(Records from a collection)
- Opening Delimiter -

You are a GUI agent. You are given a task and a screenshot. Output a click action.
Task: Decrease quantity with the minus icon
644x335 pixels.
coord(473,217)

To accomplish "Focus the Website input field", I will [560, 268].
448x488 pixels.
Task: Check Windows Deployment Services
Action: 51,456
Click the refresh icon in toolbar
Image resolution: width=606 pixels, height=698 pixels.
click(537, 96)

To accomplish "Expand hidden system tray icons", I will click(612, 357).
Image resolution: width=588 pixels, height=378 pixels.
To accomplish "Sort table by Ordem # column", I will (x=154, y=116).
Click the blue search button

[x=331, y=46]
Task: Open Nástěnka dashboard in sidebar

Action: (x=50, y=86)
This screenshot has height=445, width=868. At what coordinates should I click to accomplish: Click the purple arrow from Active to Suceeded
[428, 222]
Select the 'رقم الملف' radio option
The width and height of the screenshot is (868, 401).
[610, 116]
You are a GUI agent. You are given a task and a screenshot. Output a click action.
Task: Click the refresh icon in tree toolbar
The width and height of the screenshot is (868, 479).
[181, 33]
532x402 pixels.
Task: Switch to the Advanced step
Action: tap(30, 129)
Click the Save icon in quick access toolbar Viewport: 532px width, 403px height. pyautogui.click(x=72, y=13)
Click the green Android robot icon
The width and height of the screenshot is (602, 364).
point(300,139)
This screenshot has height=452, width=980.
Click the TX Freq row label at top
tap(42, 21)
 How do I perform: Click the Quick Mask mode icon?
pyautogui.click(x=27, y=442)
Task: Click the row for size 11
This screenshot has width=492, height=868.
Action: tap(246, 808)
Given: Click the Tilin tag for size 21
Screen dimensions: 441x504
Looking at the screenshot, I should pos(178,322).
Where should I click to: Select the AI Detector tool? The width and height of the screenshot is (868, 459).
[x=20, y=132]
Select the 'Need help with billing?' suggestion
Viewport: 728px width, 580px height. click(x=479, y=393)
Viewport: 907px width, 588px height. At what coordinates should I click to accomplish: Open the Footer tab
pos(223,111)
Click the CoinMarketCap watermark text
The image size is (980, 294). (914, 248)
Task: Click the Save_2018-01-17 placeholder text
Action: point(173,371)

- Closing Delimiter -

== Directions for this task ==
Exactly as they stand in the records above, print the lines from the one containing "Click the TX Freq row label at top" through the final line, inclusive.

== Expected answer ==
Click the TX Freq row label at top
tap(42, 21)
 How do I perform: Click the Quick Mask mode icon?
pyautogui.click(x=27, y=442)
Task: Click the row for size 11
This screenshot has width=492, height=868.
Action: tap(246, 808)
Given: Click the Tilin tag for size 21
Screen dimensions: 441x504
Looking at the screenshot, I should pos(178,322).
Where should I click to: Select the AI Detector tool? The width and height of the screenshot is (868, 459).
[x=20, y=132]
Select the 'Need help with billing?' suggestion
Viewport: 728px width, 580px height. click(x=479, y=393)
Viewport: 907px width, 588px height. At what coordinates should I click to accomplish: Open the Footer tab
pos(223,111)
Click the CoinMarketCap watermark text
The image size is (980, 294). (914, 248)
Task: Click the Save_2018-01-17 placeholder text
Action: point(173,371)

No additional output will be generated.